Expand description
§comperr
A minimal, zero dependency crate for emitting span-accurate compile-time errors from procedural macros.
§Overview
When writing proc-macros, you often need to emit a compile_error! that
points at a specific location in the user’s source code, but you don’t want to
extremely bloat compilation time by pulling a massive crate.
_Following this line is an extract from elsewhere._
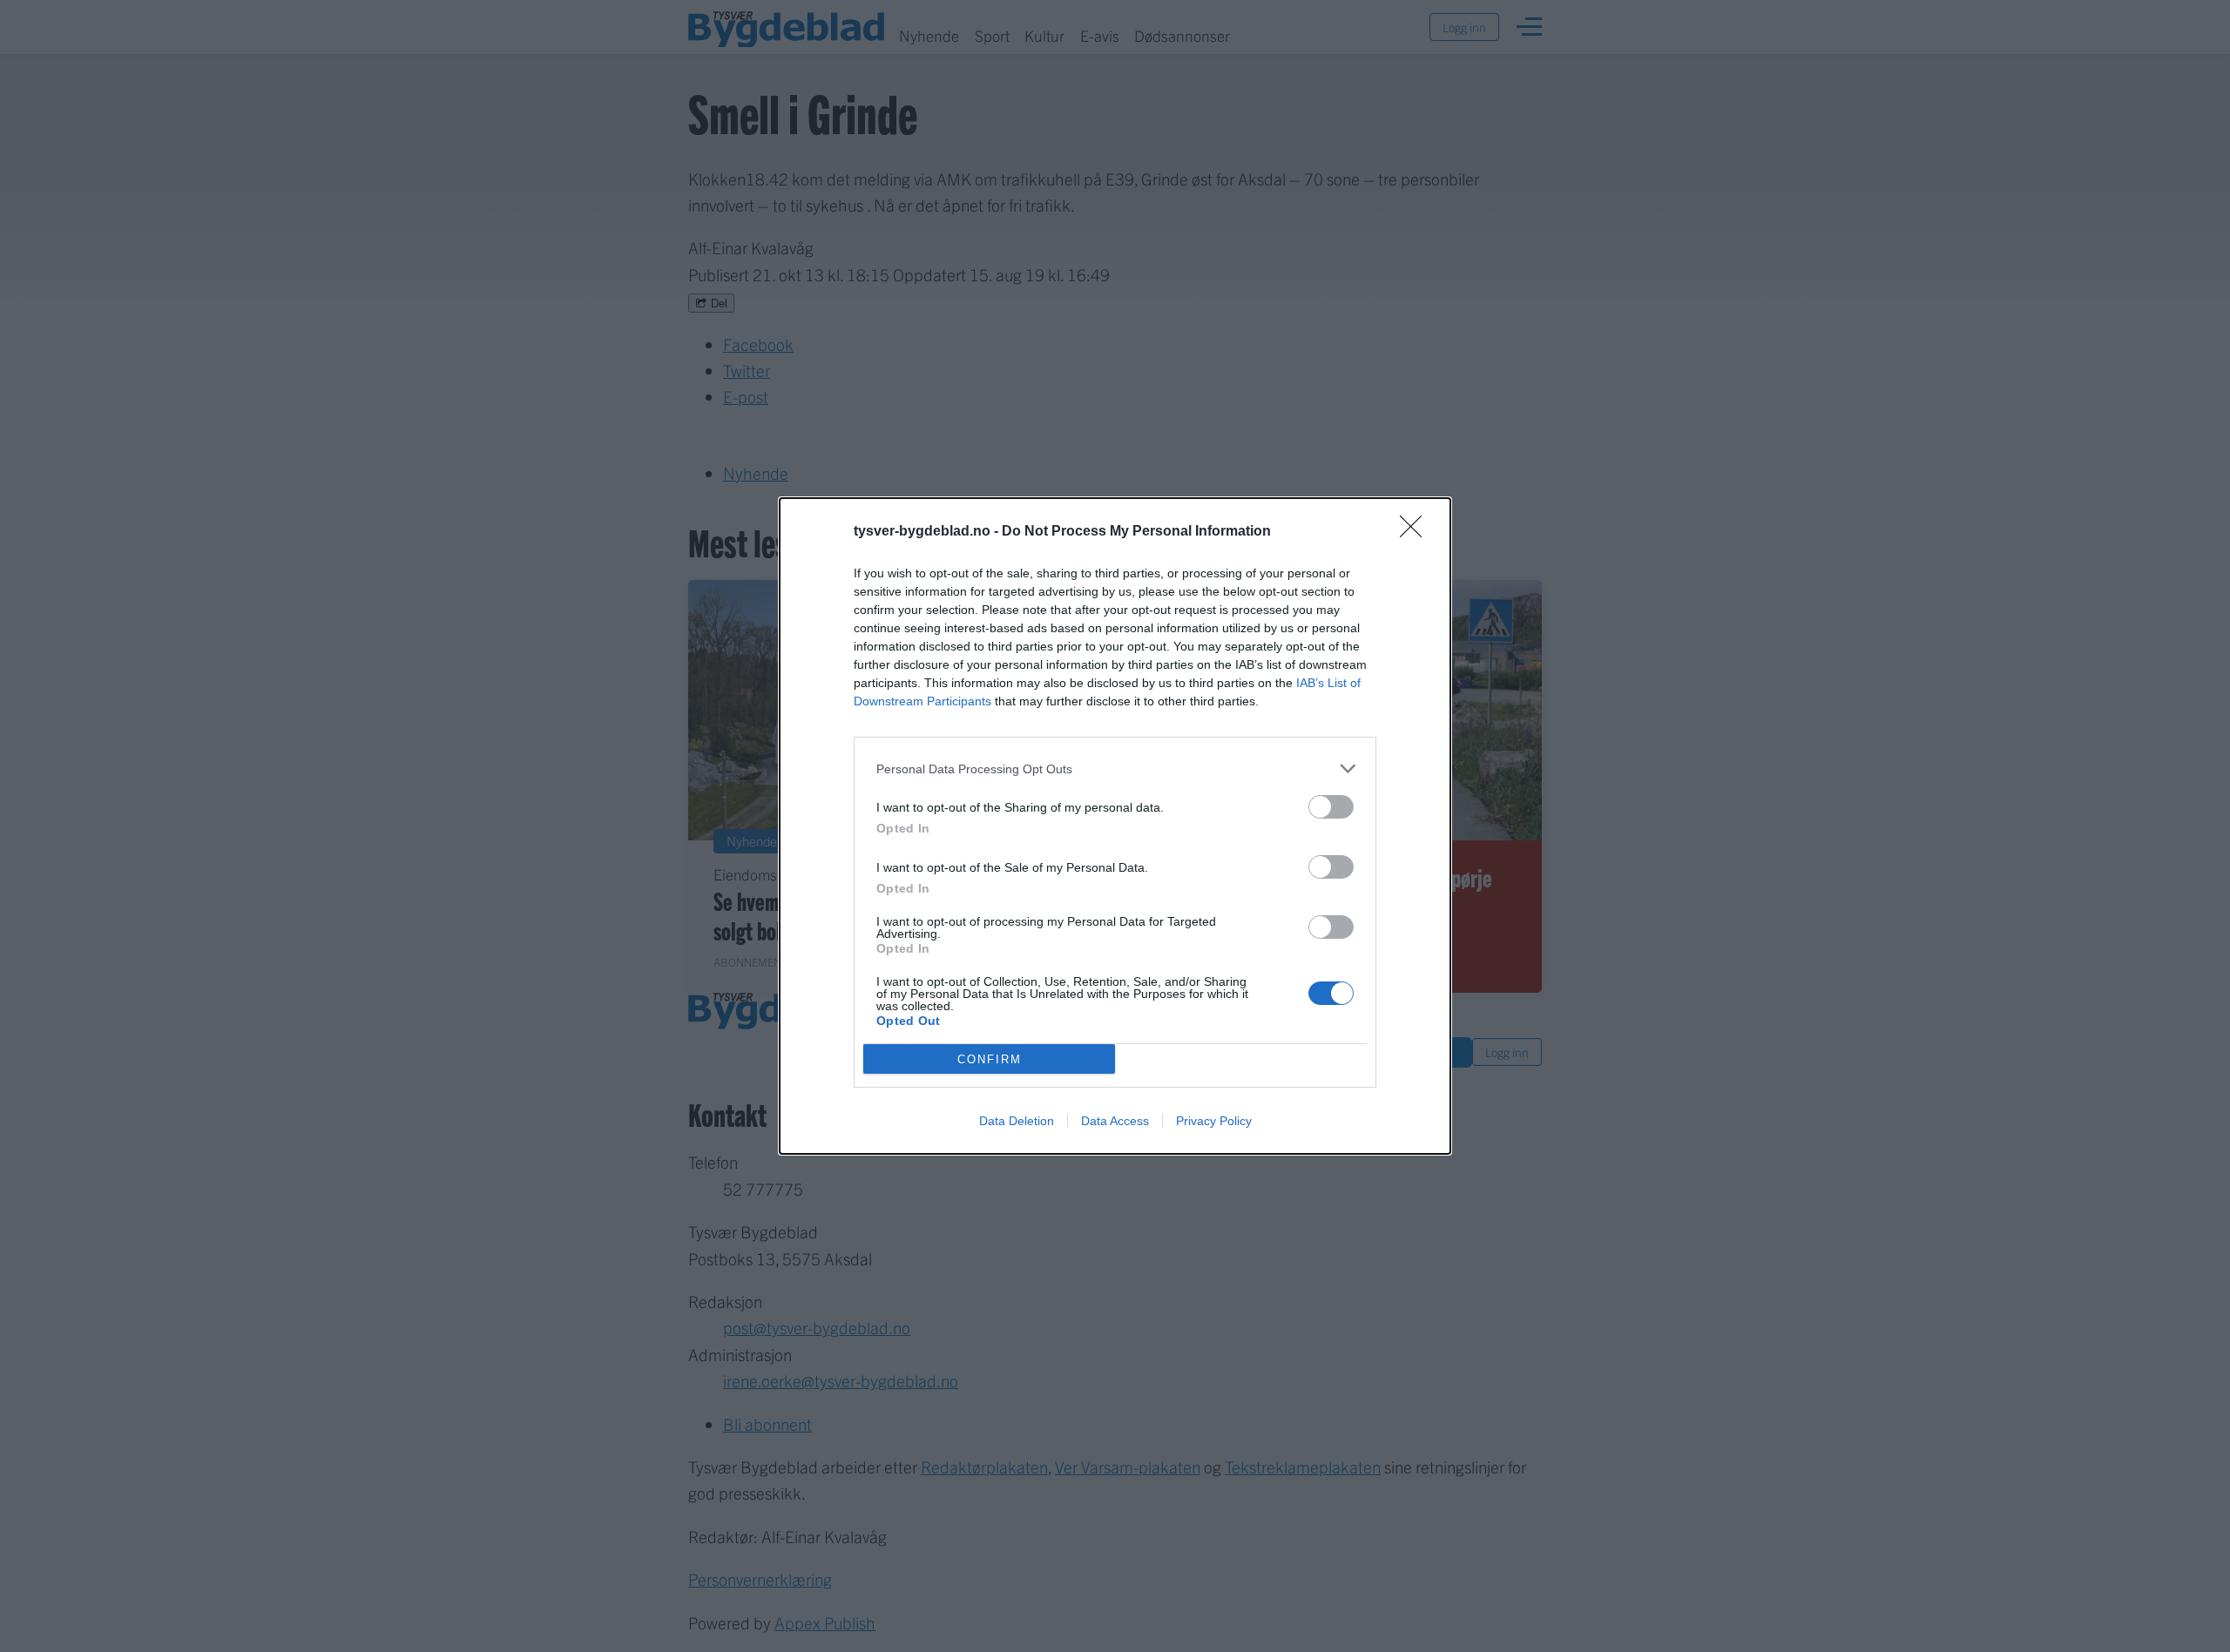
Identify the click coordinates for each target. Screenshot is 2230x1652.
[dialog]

The naive approach of formatting a string and calling .parse() loses the span entirely,
because tokens born from a string have no source location. comperr
constructs the error TokenStream token by token, attaching the correct
Span to each one so the compiler diagnostic lands exactly where you
want it.
§Usage
One-shot with the free function:
use proc_macro2::{Span, TokenStream};
pub fn my_macro(input: TokenStream) -> TokenStream {
return comperr::error(Span::call_site(), "something went wrong");
}Or using the Error struct directly:
use proc_macro2::{Span, TokenStream};
pub fn my_macro(input: TokenStream) -> TokenStream {
let e = comperr::Error::new(Span::call_site(), "something went wrong");
return e.to_compile_error();
}§How It Works
Every token in a TokenStream carries a Span that tells the compiler
where in the source code that token came from. When compile_error! is
invoked, the compiler reads the span off the tokens it receives and uses
that to place the diagnostic. By constructing each token manually and
calling .set_span() on it, the resulting error points at the original
source location rather than at a meaningless internal position.
§Performance
All work happens at compile time during macro expansion. There is no runtime overhead in your final binary.
Structs§
- Error
- A compile-time error tied to a source location.
Functions§
- error
- Emits a span-accurate compile-time error in one call.